What you should do -
From the forum thread about the Trusty Extras repository, reproduce word for word the passage starting at "Thanks but I" and ending at "not trusty. D'oh.".

Is it just me or something wrong with the repo?

----------


## David D.

The Extras reproository is not active for Trusty yet.

----------


## sammiev

You can # then out for now or switch them to saucy.

----------


## Cavsfan

Yes, I switched my extra to saucy at the suggestion of some kind person on here can't remember. You can right click on it in the terminal and then "open link" you will see that tasty has not been added yet.
http://extras.ubuntu.com/ubuntu/dists/

I keep checking it from time to time. I'm sure when it comes up someone will mention it.

----------


## fantab

I thought so.
Thanks...

----------


## GDPR-ohya4wai4eiJ

> The Extras reproository is not active for Trusty yet.


I'm wondering why it isn't simply cloned from/pointed to the Saucy repository as Trusty installations will still need the Saucy entries to get access to all packages.

----------


## Cavsfan

> I'm wondering why it isn't simply cloned from/pointed to the Saucy repository as Trusty installations will still need the Saucy entries to get access to all packages.


I wondering why *Oneiric* is still on that list. It has gone bye bye quite a while ago. It reached EOL on May 9 2013.
But look at how early this is in the cycle too as to why Trusty hasn't been added.

Just use Saucy for now and then when Trusty is added fix it.

----------


## Cavsfan

I re-installed and commented out the extra repository. I want this to be totally Trusty with nothing else mixed into it.
I wonder if someone would be willing to let us know when there is a Trusty extra repository?
I certainly would be appreciative!  :Smile:

----------


## oldos2er

It's working for me.

Edit: I should specify I'm using Server, not desktop. Not sure if that makes a difference or not.

Edit 2: Someday I may learn to engage my brain before posting.

----------


## Cavsfan

> It's working for me.
> 
> Edit: I should specify I'm using Server, not desktop. Not sure if that makes a difference or not.


Thanks but I guess it does matter.

http://extras.ubuntu.com/ubuntu/dists/

We all get an error with extras uncommented out.

----------


## oldos2er

No, you're right, I forgot I ran an upgrade rather than doing a clean install, so when I uncommented 'extras' it was checking the saucy repo, not trusty. D'oh.

Sorry.

----------


## Cavsfan

Did a clean install the other day and extras repository is commented out by default. It is important to enable Partners though which is not on by default because that is where flash updates come from.
Flash needed updating after installation.

----------


## philinux

Did a clean install this aft from a zsynced iso and extras were enable by default.  Although not for very long  :Wink:

----------


## gacb

I expect it will have to wait until 19 December.

----------

Given entries -
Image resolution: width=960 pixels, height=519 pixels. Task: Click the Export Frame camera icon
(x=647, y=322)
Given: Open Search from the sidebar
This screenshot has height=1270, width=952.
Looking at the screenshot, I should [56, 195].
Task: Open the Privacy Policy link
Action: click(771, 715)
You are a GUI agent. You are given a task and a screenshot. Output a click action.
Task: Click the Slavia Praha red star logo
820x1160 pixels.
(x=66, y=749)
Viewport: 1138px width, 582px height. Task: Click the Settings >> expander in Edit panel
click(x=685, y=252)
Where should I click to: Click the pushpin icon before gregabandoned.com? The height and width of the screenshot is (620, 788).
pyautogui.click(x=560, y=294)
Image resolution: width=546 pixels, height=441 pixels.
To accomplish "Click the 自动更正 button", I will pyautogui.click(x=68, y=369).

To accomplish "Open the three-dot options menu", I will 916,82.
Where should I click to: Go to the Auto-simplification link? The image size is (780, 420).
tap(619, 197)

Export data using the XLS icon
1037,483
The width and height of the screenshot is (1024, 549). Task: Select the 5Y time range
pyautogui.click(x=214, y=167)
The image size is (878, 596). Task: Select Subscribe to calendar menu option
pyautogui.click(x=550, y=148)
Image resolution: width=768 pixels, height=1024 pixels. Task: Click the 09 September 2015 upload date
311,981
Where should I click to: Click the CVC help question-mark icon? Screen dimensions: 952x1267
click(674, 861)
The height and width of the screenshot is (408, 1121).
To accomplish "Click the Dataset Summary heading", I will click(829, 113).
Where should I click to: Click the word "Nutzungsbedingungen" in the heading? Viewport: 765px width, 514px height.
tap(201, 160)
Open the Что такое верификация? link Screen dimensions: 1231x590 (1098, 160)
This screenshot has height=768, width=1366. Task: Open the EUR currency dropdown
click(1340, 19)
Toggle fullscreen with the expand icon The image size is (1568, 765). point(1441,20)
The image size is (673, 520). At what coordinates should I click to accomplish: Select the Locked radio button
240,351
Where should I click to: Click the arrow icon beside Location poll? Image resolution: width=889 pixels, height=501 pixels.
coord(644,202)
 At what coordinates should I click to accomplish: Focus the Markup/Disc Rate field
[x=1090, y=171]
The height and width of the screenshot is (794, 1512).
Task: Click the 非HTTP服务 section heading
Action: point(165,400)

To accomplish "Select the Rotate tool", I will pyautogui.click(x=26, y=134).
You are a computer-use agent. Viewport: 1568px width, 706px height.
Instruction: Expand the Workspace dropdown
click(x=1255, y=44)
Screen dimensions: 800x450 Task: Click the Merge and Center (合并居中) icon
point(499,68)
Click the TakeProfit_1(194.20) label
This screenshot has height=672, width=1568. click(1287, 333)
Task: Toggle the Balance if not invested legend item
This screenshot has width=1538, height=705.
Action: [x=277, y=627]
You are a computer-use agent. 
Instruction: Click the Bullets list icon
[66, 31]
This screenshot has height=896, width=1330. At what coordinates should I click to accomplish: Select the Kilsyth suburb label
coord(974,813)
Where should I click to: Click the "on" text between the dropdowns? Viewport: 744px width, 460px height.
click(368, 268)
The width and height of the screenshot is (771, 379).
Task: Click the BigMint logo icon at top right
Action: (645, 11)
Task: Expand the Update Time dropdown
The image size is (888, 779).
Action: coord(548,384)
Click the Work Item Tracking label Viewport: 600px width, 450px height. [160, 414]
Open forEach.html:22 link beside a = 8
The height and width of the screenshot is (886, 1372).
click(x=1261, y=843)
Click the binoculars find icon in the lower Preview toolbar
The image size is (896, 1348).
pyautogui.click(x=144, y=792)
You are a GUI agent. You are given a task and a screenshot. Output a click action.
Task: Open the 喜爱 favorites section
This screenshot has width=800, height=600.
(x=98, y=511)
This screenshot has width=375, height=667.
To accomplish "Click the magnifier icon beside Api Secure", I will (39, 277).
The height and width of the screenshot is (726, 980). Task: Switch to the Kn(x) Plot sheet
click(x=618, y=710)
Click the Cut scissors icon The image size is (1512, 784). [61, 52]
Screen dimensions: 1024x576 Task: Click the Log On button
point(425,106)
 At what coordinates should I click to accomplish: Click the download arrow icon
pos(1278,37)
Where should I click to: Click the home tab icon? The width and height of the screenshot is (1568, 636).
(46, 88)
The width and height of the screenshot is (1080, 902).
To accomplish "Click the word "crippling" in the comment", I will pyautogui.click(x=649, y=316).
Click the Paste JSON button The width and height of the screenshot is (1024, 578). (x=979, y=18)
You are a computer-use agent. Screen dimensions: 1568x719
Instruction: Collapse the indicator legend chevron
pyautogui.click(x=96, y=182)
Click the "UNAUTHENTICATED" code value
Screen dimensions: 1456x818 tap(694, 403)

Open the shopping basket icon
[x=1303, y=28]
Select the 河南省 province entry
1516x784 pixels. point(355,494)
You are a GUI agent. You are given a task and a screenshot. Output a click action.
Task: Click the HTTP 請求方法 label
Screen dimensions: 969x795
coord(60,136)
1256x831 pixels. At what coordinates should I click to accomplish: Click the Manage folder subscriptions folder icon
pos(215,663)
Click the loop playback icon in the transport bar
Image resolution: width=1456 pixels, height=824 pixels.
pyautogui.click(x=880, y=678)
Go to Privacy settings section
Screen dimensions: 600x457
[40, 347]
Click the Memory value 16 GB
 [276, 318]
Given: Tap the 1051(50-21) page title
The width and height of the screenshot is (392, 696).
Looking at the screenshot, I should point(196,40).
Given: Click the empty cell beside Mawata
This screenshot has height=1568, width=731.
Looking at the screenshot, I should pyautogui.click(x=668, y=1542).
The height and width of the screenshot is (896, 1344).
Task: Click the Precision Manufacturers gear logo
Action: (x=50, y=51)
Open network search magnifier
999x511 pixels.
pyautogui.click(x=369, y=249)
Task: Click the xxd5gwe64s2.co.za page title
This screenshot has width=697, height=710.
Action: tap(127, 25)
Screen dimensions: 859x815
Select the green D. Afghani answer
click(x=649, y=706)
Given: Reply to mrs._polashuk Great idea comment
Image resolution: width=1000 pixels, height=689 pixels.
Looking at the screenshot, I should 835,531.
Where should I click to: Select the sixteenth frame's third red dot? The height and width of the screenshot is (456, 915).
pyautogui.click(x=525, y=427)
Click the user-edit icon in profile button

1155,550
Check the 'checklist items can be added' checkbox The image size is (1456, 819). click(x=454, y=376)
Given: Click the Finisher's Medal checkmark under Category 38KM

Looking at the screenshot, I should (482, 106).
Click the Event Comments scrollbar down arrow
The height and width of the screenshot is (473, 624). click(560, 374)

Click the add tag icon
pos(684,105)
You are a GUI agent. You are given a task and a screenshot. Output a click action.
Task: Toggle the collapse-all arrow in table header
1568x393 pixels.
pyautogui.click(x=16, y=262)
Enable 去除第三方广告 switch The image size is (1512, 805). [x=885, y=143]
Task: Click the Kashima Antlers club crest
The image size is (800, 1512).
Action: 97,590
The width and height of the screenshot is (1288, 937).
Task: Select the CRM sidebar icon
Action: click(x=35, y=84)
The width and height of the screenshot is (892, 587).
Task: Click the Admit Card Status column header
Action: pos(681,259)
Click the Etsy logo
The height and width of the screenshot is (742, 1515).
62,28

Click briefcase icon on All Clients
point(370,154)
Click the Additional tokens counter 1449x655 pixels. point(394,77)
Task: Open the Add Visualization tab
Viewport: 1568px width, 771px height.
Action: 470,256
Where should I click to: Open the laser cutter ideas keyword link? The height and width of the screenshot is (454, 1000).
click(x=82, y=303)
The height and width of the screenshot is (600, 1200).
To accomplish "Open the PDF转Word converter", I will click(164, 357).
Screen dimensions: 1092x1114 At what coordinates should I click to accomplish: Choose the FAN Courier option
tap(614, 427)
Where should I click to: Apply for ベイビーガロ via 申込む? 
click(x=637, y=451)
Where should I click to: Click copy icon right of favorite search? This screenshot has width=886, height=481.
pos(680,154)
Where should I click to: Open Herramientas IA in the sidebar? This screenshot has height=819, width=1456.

Written solution -
Thanks but I guess it does matter.

http://extras.ubuntu.com/ubuntu/dists/

We all get an error with extras uncommented out.

----------


## oldos2er

No, you're right, I forgot I ran an upgrade rather than doing a clean install, so when I uncommented 'extras' it was checking the saucy repo, not trusty. D'oh.